THE INN: About 30-45 minutes south of Stowe on Rt. 100 is the picturesque little hamlet of Warren, Vermont, just outside the Sugarbush ski area. With a covered bridge and authentic general store, it is the quintessential Vermont village. After the original 1800’s building burned to the ground in 1993, David Sellers and a team of architects set about rebuilding The Pitcher Inn with an eye toward preserving its original design but with the rooms patterned to reflect the individual designers' interpretation of a particular Vermont theme. The result is nothing short of spectacular.

THE ROOMS: There are nine rooms and two suites, each decorated with its own theme and they are architectural marvels. Mallard Room, where I stayed, is described this way by the Inn, “Mallard is an emperor's duck blind. The designer's conception of the room was a Vermont marsh just before sunrise in November. Indeed, the curved, painted ceiling seems a dawning blue sky, and a wooden Canada Goose suspended from the ceiling moves with the direction of the wind. Antique decoys and guns, a king-size hand carved bed, camouflage pillows and a view of the garden make the Mallard Room a duck hunter's paradise.” Colonial and School are the smallest rooms, Chester A. Arthur and Calvin Coolidge are the favorites with King beds, balconies, fireplaces, Jacuzzis and steam showers.

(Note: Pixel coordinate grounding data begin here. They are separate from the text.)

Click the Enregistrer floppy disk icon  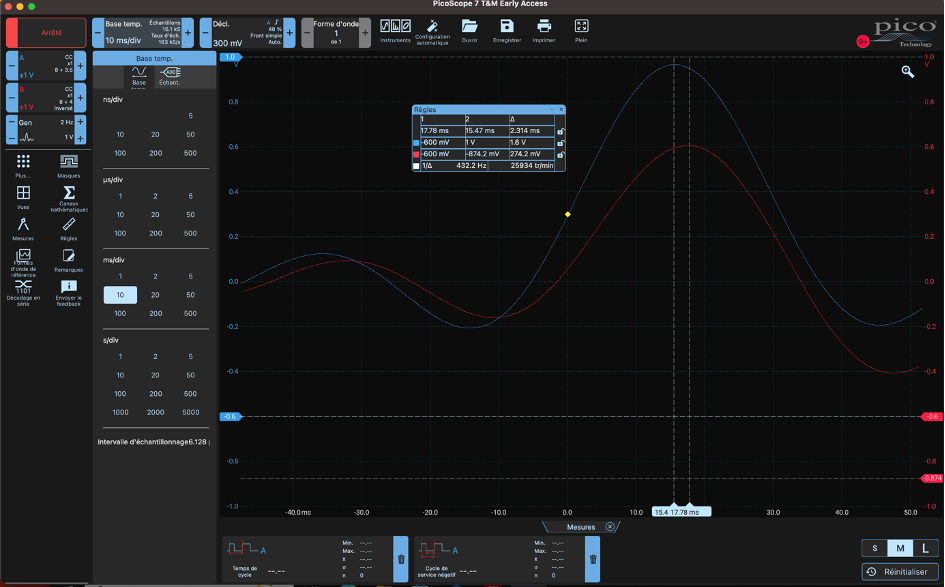(507, 28)
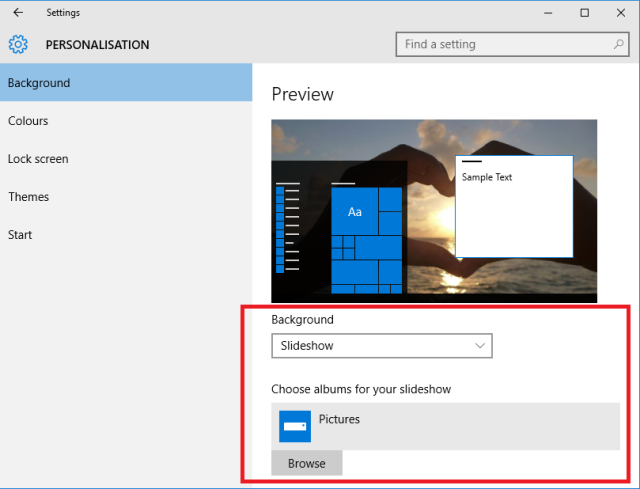This screenshot has height=489, width=640.
Task: Click the blue Pictures album drive icon
Action: click(x=295, y=426)
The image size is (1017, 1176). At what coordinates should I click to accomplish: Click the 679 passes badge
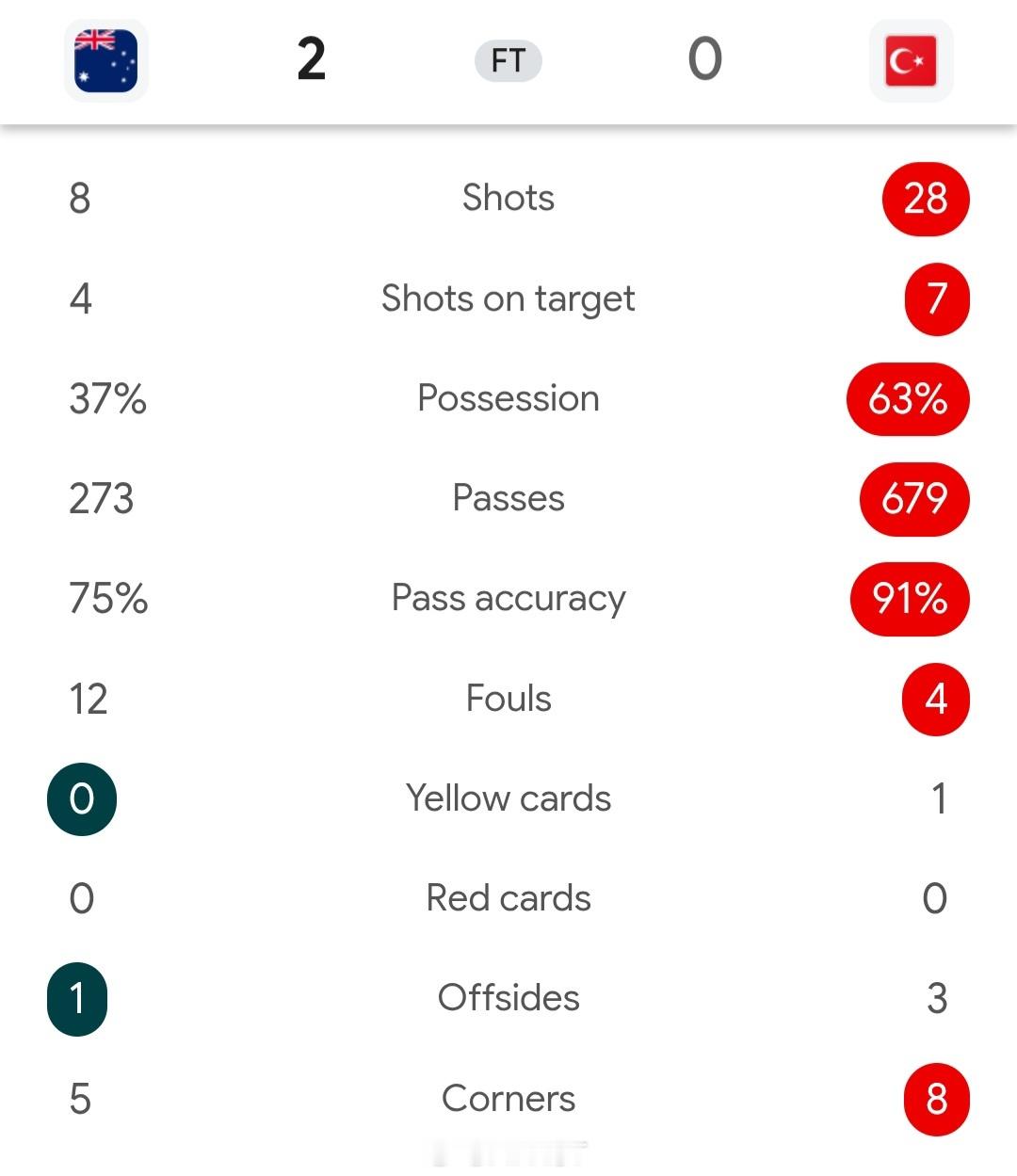click(914, 499)
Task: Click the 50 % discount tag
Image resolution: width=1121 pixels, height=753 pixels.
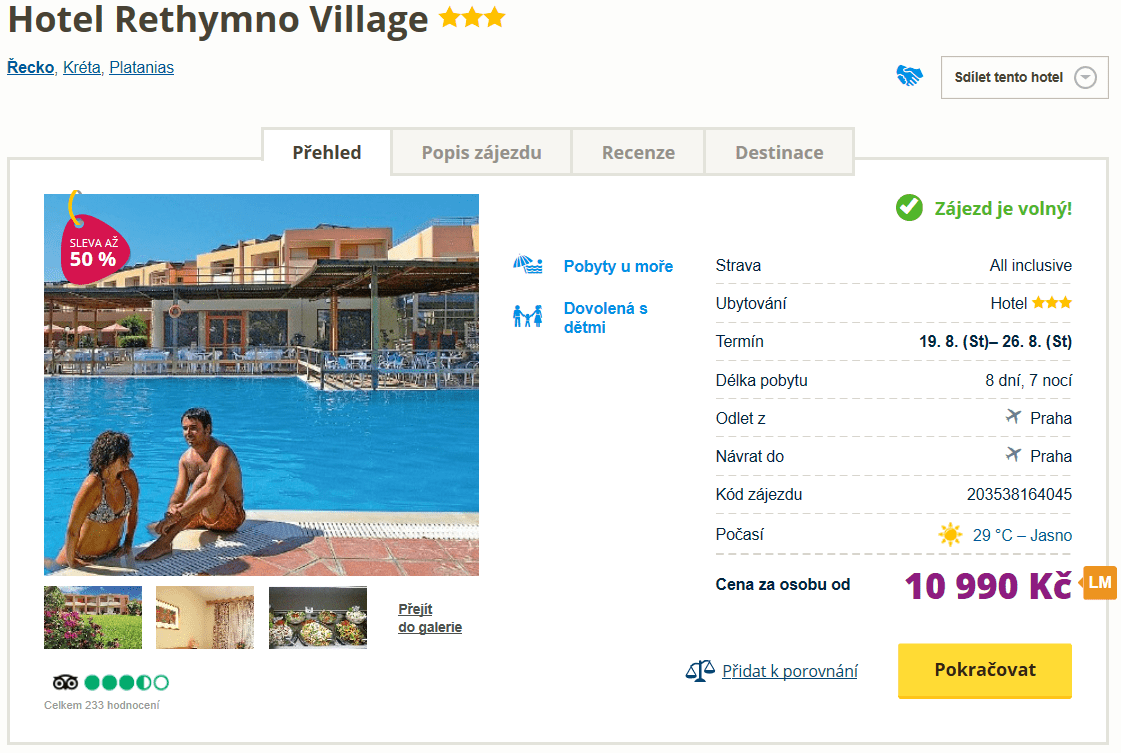Action: click(92, 249)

Reading the architect’s notes for each room is fascinating.

Trey ceiling lighting and two large stone fireplaces cast a warm golden glow over the two dining rooms. Wide plank pine floors and crisp white walls adorned with striking oil paintings were set against sage green trim, doors and Windsor chairs. Fireplace flames flickered in crystal stemware and flower filled vases. Both dining rooms overlook a brook rushing to a small waterfall. With Sinatra in the background we were ready for what the evening had to offer...and it was quite spectacular.

The menu changes often dictated by the availability of fresh local products. On this night we started with truffled potato ravioli with fall-off-the-bone braised short ribs, butter poached lobster with a warm vanilla sweet potato salad and seared foie gras with a caramelized apple-sweet potato gratin, pistachio brittle and Calvados sauce. Each so good we were reluctant to share.

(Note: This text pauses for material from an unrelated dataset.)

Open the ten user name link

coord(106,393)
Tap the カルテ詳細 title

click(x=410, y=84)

For entrees we selected a pan roasted duck breast with leeks served with roasted sweet potatoes, pistachios and a cipollini onion jus; braised lamb shanks with a Flageolet bean ragout; parmesan gnocchi with baby carrots, mushrooms, spinach and roasted peppers and a grilled Vermont grass fed beef tenderloin with Colcannon potatoes and a blue cheese fritter. We ended with a delightful Vermont cheese course, a decadent chocolate pot, an apple tart and a maple crème caramel.

The wine list, a Wine Spectator's "Best of Award of Excellence," is quite extensive with some 600 bottles and choices from all of the major wine regions. They offer about 30 wines by the glass and about 20 ½ bottles. We found a delightful Italian white imported by Joe Bastinach, son of famed TV chef Lydia Bastinach for @$40.  Sadly, as with many wine lists, there is not much at all under $50 and most bottles are pretty expensive.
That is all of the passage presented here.